It would be heavily mitigated on SSDs vs spindle drives, but still can present issues based on the orchestration. I do agree that it is basically mandatory on spindle drives, but I still believe the same would apply for SATA SSDs. Probably not much of an issue from an internal Apple SSD though.

And also, certain sample libraries already require higher buffers on SATA SSDs for simple playback due to the scripting. EDNA Earth comes to mind here... so that would add further complexity in a heavy orchestration.


----------



## Technostica (Dec 28, 2019)

Depending on workflow, I can see a single SATA SSD for samples being a bottleneck at times.
Surprised it hasn't been thoroughly tested and the info common knowledge by now as PCIe drives are fairly cheap and large and for PC Tower users it can be easy to install 3 or 4.


----------



## Dracarys (May 21, 2020)

Has there been any updates or benches on this topic?
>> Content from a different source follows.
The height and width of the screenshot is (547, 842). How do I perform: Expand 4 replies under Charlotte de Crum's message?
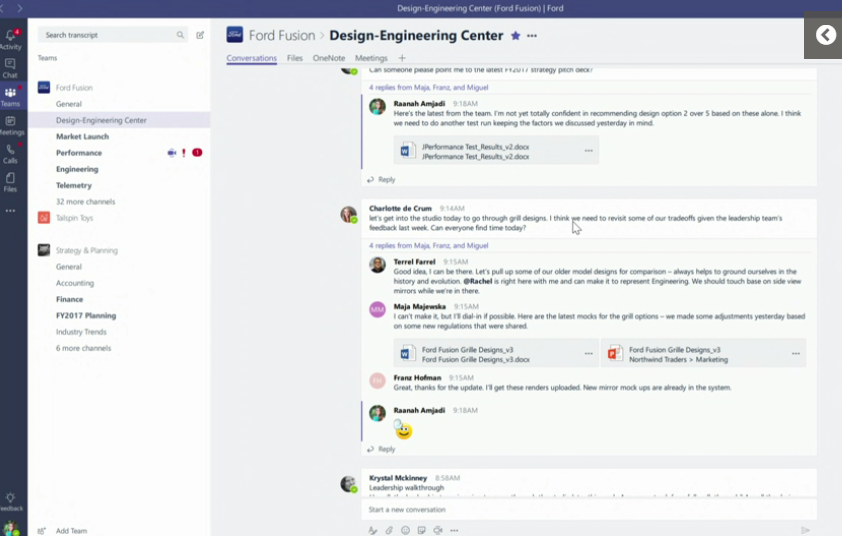[428, 245]
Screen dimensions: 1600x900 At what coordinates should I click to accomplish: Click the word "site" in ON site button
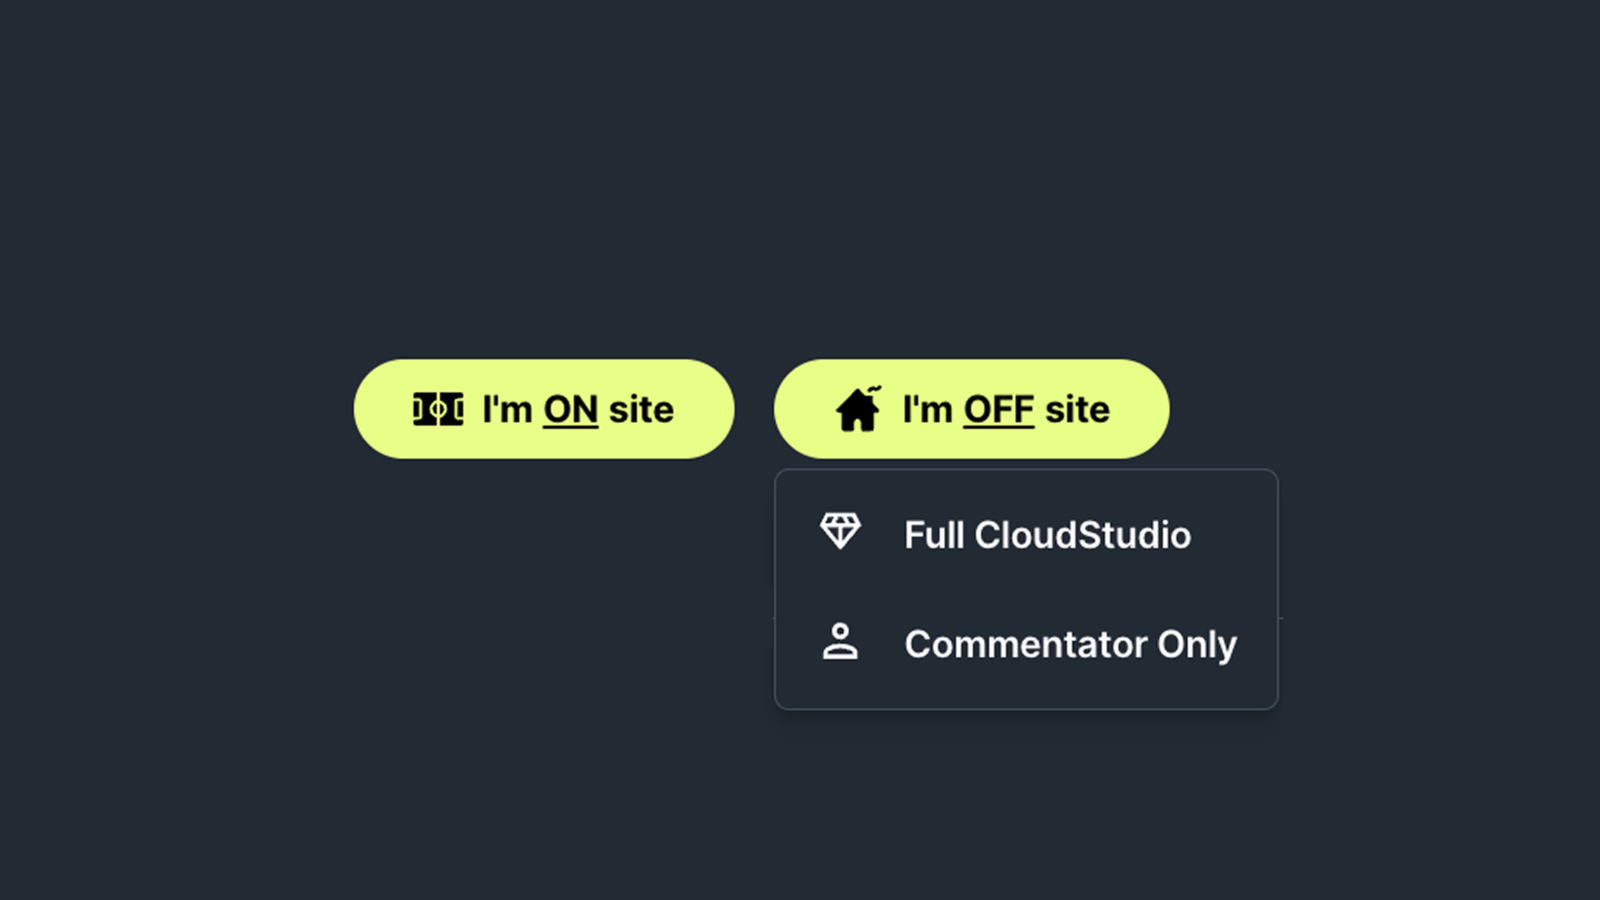click(641, 410)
I'm currently trying to decide on a 2tb(x2) vs one 4tb for a laptop.


----------



## GtrString (May 21, 2020)

I have run my libraries from external 2tb +1tb enclosures for about two years and no failures. Remember that the drives still needs about 20% empty space to perform the best. I have backups of the ssd’s on a 6tb regular WD drive, so if they fail, I can transfer back to a new ssd. Most libraries you can also download again as another backup option, so Im happy enough with this system.


----------



## DavoM (May 21, 2020)

I currently have a MacBook Pro 2017 i7 Quad Core with a 1TB NVMe internal hard drive. I need to get an external hard drive for samples. By transferring my samples to a standard 550m/sec 1TB Samsung SSD, will I notice a huge slowdown? Should I go for the slightly better USB 3.2 Crucial X8 that has read writes of around 1050m/s, or shall I go the whole hog with a TB3 SSD/ TB3 enclosure and NvMe?


----------



## Sunny Schramm (May 21, 2020)

system, cubase and all my libraries on one "970 Evo Plus" - no problems at all. but my projects arent that big - I think max 30 tracks with kontakt and some other vst´s.


----------



## toomanynotes (May 24, 2020)

Sunny Schramm said:


> system, cubase and all my libraries on one "970 Evo Plus" - no problems at all. but my projects arent that big - I think max 30 tracks with kontakt and some other vst´s.


 More than enough, I always find it baffling the people that use 'massive' 200 track orchestration projects don't sound any better than a 20 track with good orchestration. Kinda like a big dick competition. A small dick can get the job done...Im not sayin i have a small one.


----------